* **Problem statement**
Copy the whole listing below word for word, leaving out the pictures.

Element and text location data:
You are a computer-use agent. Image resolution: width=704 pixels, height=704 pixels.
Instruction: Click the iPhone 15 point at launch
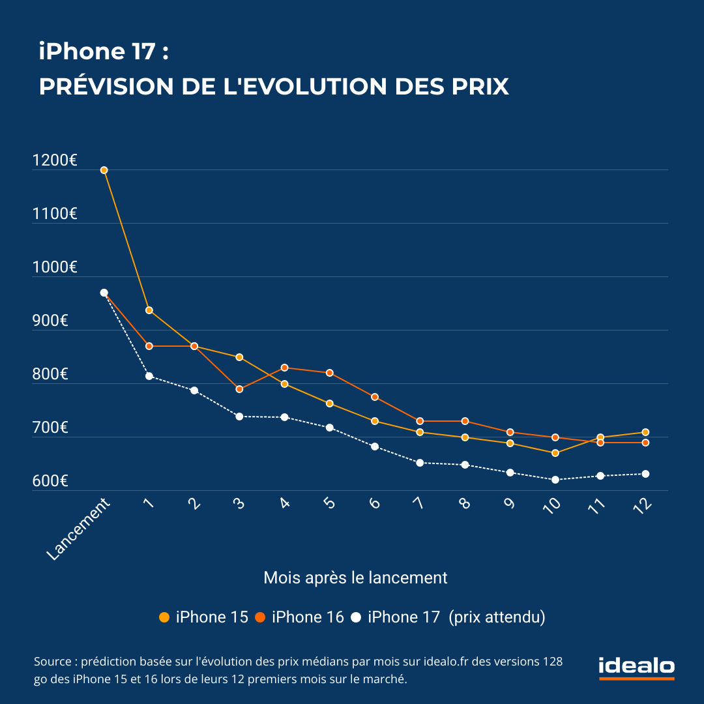(104, 170)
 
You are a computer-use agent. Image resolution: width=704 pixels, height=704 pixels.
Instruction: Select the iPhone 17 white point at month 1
(149, 376)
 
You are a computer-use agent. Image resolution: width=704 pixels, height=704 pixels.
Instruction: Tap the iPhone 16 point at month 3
(239, 389)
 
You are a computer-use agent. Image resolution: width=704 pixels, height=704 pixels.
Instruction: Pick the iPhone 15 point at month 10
(555, 453)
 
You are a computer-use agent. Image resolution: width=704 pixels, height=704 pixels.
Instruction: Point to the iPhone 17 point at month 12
(645, 474)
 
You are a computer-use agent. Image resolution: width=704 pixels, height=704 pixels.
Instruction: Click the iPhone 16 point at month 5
(330, 373)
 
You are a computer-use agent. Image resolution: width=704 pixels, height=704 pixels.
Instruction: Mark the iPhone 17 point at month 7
(420, 463)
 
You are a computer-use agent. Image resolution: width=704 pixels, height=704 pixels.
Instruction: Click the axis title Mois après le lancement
(355, 578)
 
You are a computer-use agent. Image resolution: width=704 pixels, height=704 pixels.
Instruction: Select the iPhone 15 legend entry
(204, 617)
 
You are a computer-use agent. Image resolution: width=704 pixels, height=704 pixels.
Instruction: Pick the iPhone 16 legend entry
(300, 617)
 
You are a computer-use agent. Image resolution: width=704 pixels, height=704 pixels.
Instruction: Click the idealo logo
(636, 667)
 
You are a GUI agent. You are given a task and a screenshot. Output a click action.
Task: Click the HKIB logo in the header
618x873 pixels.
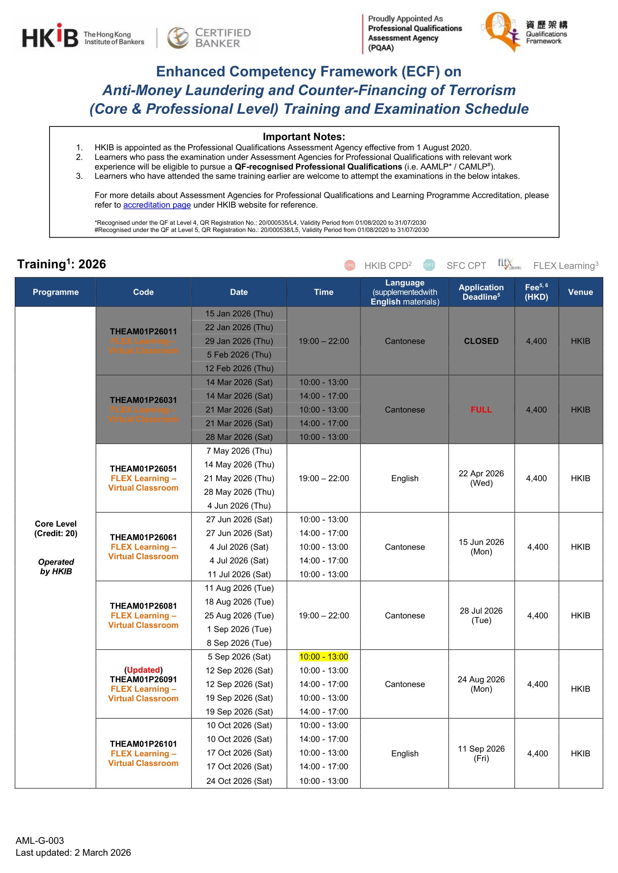pyautogui.click(x=50, y=37)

* **Result for this task**
You are a computer-use agent. Image resolution: width=704 pixels, height=704 pixels.
Instruction: Click the iPhone 15 point at launch
(104, 170)
 
You are a computer-use agent. Image resolution: width=704 pixels, height=704 pixels.
Instruction: Select the iPhone 17 white point at month 1
(149, 376)
 
You are a computer-use agent. Image resolution: width=704 pixels, height=704 pixels.
Instruction: Tap the iPhone 16 point at month 3
(239, 389)
 
You are a computer-use agent. Image resolution: width=704 pixels, height=704 pixels.
Instruction: Pick the iPhone 15 point at month 10
(555, 453)
 
You are a computer-use agent. Image resolution: width=704 pixels, height=704 pixels.
Instruction: Point to the iPhone 17 point at month 12
(645, 474)
 
You are a computer-use agent. Image resolution: width=704 pixels, height=704 pixels.
Instruction: Click the iPhone 16 point at month 5
(330, 373)
 
You are a computer-use agent. Image resolution: width=704 pixels, height=704 pixels.
Instruction: Mark the iPhone 17 point at month 7
(420, 463)
 
You are a computer-use agent. Image resolution: width=704 pixels, height=704 pixels.
Instruction: Click the axis title Mois après le lancement
(355, 578)
 
You are a computer-use agent. Image resolution: width=704 pixels, height=704 pixels.
Instruction: Select the iPhone 15 legend entry
(204, 617)
 
You are a computer-use agent. Image resolution: width=704 pixels, height=704 pixels.
Instruction: Pick the iPhone 16 legend entry
(300, 617)
 
You are a computer-use agent. Image resolution: width=704 pixels, height=704 pixels.
Instruction: Click the idealo logo
(636, 667)
 
You are a GUI agent. You are given a task and a screenshot. Output a click action.
Task: Click the HKIB logo in the header
618x873 pixels.
pyautogui.click(x=50, y=37)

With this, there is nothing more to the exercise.